Rund 50 Jugendliche erkunden im Landratsamt Rastatt die unterschiedliche Berufswelt - ganz ohne Geschlechterklischees
Je nach Einsatzgebiet verbrachten die Jugendlichen ihren Tag im Büro, im Besprechungsraum oder auch im Außendienst, etwa im Wald mit dem Team des Forstamts.
Emilia Klingmann ist seit zwei Jahren als einzige Frau fester Bestandteil der IT-Abteilung beim Landratsamt Rastatt. „Es ist längst an der Zeit, die Rollenklischees aufzubrechen“, so Klingmann. Umso mehr habe sie sich darüber gefreut, am ,,Girls’ und Boys’ Day’’ vier jungen Mädchen die Welt der Informationstechnologie näherbringen zu können. Die Schülerinnen erhielten Einblicke in das Programmieren, besichtigten die Serverräume, lernten Grundlagen der IT-Verkabelung kennen, erstellten eine eigene Webseite und setzten sich praktisch mit der Hardware auseinander, indem sie Computer zerlegten und wieder zusammenbauten.
„Natürlich würde ich mich freuen, künftig etwas mehr weibliche Unterstützung zu bekommen, auch wenn ich mich unter meinen männlichen Kollegen von Beginn an immer sehr wohlgefühlt habe“, betonte Klingmann. Sie selbst sei damals durch ihren Vater auf das Berufsfeld aufmerksam geworden. „Der ist Maschinenprogrammierer. Während eines Praktikums im Bereich Anwendungsentwicklung habe ich dann mein Interesse an der Systemadministration entdeckt, sodass ich mich letztlich für eine Ausbildung entschieden habe.“ Ihre Entscheidung bereut Klingmann bis heute nicht.

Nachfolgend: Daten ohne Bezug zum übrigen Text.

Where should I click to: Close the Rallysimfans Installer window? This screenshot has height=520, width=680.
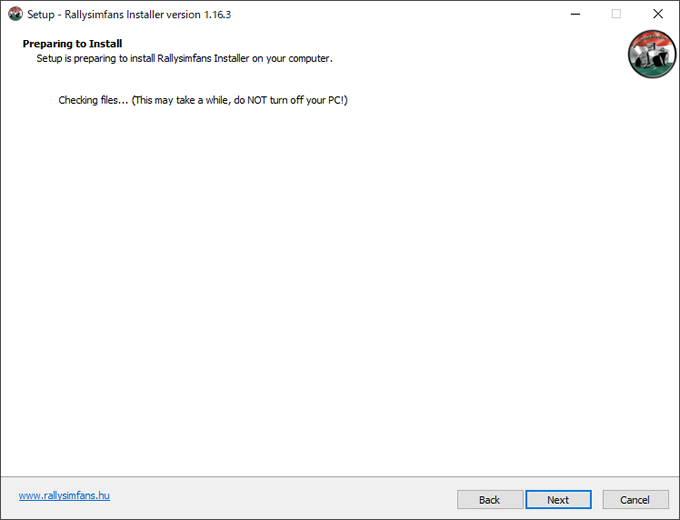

Auch Anja Gomann, Ausbildungsleiterin beim Landratsamt Rastatt, sieht in Praktika und Orientierungstagen wie dem bundesweiten ,,Girls’ und Boys’ Day’’ eine gute Möglichkeit, eigene Interessen ausfindig zu machen und Berührungsängste sowie Geschlechterrollen abzubauen. „Ganz bewusst wollen wir den teilnehmenden Jungs deshalb insbesondere die sozialen Berufe näherbringen.“
Mit der Teilnahme am „Girls’ and Boys’ Day“ setzt das Landratsamt bereits seit Jahren ein klares Zeichen für Chancengleichheit und die Förderung junger Talente – unabhängig vom Geschlecht.